SUPPLIED MATERIAL »
· · ·
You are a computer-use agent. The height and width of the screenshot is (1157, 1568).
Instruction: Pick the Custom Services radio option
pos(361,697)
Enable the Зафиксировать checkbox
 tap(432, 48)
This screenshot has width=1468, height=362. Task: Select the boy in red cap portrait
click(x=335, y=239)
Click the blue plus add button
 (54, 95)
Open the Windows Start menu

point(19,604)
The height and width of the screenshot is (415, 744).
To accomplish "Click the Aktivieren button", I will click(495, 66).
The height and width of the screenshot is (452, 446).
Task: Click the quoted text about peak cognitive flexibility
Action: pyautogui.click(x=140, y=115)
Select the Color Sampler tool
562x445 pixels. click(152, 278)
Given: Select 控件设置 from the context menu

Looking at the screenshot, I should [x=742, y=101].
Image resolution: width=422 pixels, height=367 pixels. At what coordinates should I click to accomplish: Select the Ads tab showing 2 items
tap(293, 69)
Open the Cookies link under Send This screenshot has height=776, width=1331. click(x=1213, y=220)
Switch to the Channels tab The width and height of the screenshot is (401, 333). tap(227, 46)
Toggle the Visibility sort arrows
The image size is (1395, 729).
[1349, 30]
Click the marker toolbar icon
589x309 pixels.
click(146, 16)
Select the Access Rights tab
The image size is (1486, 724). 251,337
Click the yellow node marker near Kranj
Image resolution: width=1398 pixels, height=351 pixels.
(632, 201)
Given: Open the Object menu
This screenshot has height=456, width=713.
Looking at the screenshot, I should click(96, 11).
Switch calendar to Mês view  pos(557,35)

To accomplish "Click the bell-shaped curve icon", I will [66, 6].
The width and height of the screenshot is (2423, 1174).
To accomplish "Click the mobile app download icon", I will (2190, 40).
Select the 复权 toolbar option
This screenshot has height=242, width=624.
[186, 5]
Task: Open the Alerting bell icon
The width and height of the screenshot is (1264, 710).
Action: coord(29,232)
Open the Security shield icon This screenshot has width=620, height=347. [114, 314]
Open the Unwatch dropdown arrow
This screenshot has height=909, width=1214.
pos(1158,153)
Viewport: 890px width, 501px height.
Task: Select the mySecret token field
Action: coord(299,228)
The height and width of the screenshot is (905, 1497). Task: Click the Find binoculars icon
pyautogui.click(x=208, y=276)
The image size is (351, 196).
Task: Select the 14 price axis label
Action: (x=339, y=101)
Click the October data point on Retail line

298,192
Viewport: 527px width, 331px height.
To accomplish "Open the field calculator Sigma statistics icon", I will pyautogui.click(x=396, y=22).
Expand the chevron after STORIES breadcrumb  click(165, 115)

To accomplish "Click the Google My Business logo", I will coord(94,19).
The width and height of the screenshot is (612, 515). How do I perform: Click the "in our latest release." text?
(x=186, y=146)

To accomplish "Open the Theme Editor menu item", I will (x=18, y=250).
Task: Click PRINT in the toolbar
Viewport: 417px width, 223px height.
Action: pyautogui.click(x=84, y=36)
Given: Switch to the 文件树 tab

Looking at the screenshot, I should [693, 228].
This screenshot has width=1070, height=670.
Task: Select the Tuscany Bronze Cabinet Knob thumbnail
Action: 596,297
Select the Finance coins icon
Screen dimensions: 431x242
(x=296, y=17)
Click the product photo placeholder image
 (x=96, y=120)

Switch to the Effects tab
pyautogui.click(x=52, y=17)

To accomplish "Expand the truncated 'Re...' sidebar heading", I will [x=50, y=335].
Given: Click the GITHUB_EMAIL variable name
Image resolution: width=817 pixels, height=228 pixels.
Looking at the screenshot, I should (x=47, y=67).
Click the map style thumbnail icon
· · ·
EXERCISE DESCRIPTION » Render every line of the items above as a Markdown table with the columns Row and Line. Number the rows in order and skip blank lines.

SOLUTION FOR THIS EXERCISE »
| Row | Line |
|---|---|
| 1 | You are a computer-use agent. The height and width of the screenshot is (1157, 1568). |
| 2 | Instruction: Pick the Custom Services radio option |
| 3 | pos(361,697) |
| 4 | Enable the Зафиксировать checkbox |
| 5 |  tap(432, 48) |
| 6 | This screenshot has width=1468, height=362. Task: Select the boy in red cap portrait |
| 7 | click(x=335, y=239) |
| 8 | Click the blue plus add button |
| 9 |  (54, 95) |
| 10 | Open the Windows Start menu |
| 11 | point(19,604) |
| 12 | The height and width of the screenshot is (415, 744). |
| 13 | To accomplish "Click the Aktivieren button", I will click(495, 66). |
| 14 | The height and width of the screenshot is (452, 446). |
| 15 | Task: Click the quoted text about peak cognitive flexibility |
| 16 | Action: pyautogui.click(x=140, y=115) |
| 17 | Select the Color Sampler tool |
| 18 | 562x445 pixels. click(152, 278) |
| 19 | Given: Select 控件设置 from the context menu |
| 20 | Looking at the screenshot, I should [x=742, y=101]. |
| 21 | Image resolution: width=422 pixels, height=367 pixels. At what coordinates should I click to accomplish: Select the Ads tab showing 2 items |
| 22 | tap(293, 69) |
| 23 | Open the Cookies link under Send This screenshot has height=776, width=1331. click(x=1213, y=220) |
| 24 | Switch to the Channels tab The width and height of the screenshot is (401, 333). tap(227, 46) |
| 25 | Toggle the Visibility sort arrows |
| 26 | The image size is (1395, 729). |
| 27 | [1349, 30] |
| 28 | Click the marker toolbar icon |
| 29 | 589x309 pixels. |
| 30 | click(146, 16) |
| 31 | Select the Access Rights tab |
| 32 | The image size is (1486, 724). 251,337 |
| 33 | Click the yellow node marker near Kranj |
| 34 | Image resolution: width=1398 pixels, height=351 pixels. |
| 35 | (632, 201) |
| 36 | Given: Open the Object menu |
| 37 | This screenshot has height=456, width=713. |
| 38 | Looking at the screenshot, I should click(96, 11). |
| 39 | Switch calendar to Mês view  pos(557,35) |
| 40 | To accomplish "Click the bell-shaped curve icon", I will [66, 6]. |
| 41 | The width and height of the screenshot is (2423, 1174). |
| 42 | To accomplish "Click the mobile app download icon", I will (2190, 40). |
| 43 | Select the 复权 toolbar option |
| 44 | This screenshot has height=242, width=624. |
| 45 | [186, 5] |
| 46 | Task: Open the Alerting bell icon |
| 47 | The width and height of the screenshot is (1264, 710). |
| 48 | Action: coord(29,232) |
| 49 | Open the Security shield icon This screenshot has width=620, height=347. [114, 314] |
| 50 | Open the Unwatch dropdown arrow |
| 51 | This screenshot has height=909, width=1214. |
| 52 | pos(1158,153) |
| 53 | Viewport: 890px width, 501px height. |
| 54 | Task: Select the mySecret token field |
| 55 | Action: coord(299,228) |
| 56 | The height and width of the screenshot is (905, 1497). Task: Click the Find binoculars icon |
| 57 | pyautogui.click(x=208, y=276) |
| 58 | The image size is (351, 196). |
| 59 | Task: Select the 14 price axis label |
| 60 | Action: (x=339, y=101) |
| 61 | Click the October data point on Retail line |
| 62 | 298,192 |
| 63 | Viewport: 527px width, 331px height. |
| 64 | To accomplish "Open the field calculator Sigma statistics icon", I will pyautogui.click(x=396, y=22). |
| 65 | Expand the chevron after STORIES breadcrumb  click(165, 115) |
| 66 | To accomplish "Click the Google My Business logo", I will coord(94,19). |
| 67 | The width and height of the screenshot is (612, 515). How do I perform: Click the "in our latest release." text? |
| 68 | (x=186, y=146) |
| 69 | To accomplish "Open the Theme Editor menu item", I will (x=18, y=250). |
| 70 | Task: Click PRINT in the toolbar |
| 71 | Viewport: 417px width, 223px height. |
| 72 | Action: pyautogui.click(x=84, y=36) |
| 73 | Given: Switch to the 文件树 tab |
| 74 | Looking at the screenshot, I should [693, 228]. |
| 75 | This screenshot has width=1070, height=670. |
| 76 | Task: Select the Tuscany Bronze Cabinet Knob thumbnail |
| 77 | Action: 596,297 |
| 78 | Select the Finance coins icon |
| 79 | Screen dimensions: 431x242 |
| 80 | (x=296, y=17) |
| 81 | Click the product photo placeholder image |
| 82 |  (x=96, y=120) |
| 83 | Switch to the Effects tab |
| 84 | pyautogui.click(x=52, y=17) |
| 85 | To accomplish "Expand the truncated 'Re...' sidebar heading", I will [x=50, y=335]. |
| 86 | Given: Click the GITHUB_EMAIL variable name |
| 87 | Image resolution: width=817 pixels, height=228 pixels. |
| 88 | Looking at the screenshot, I should (x=47, y=67). |
| 89 | Click the map style thumbnail icon |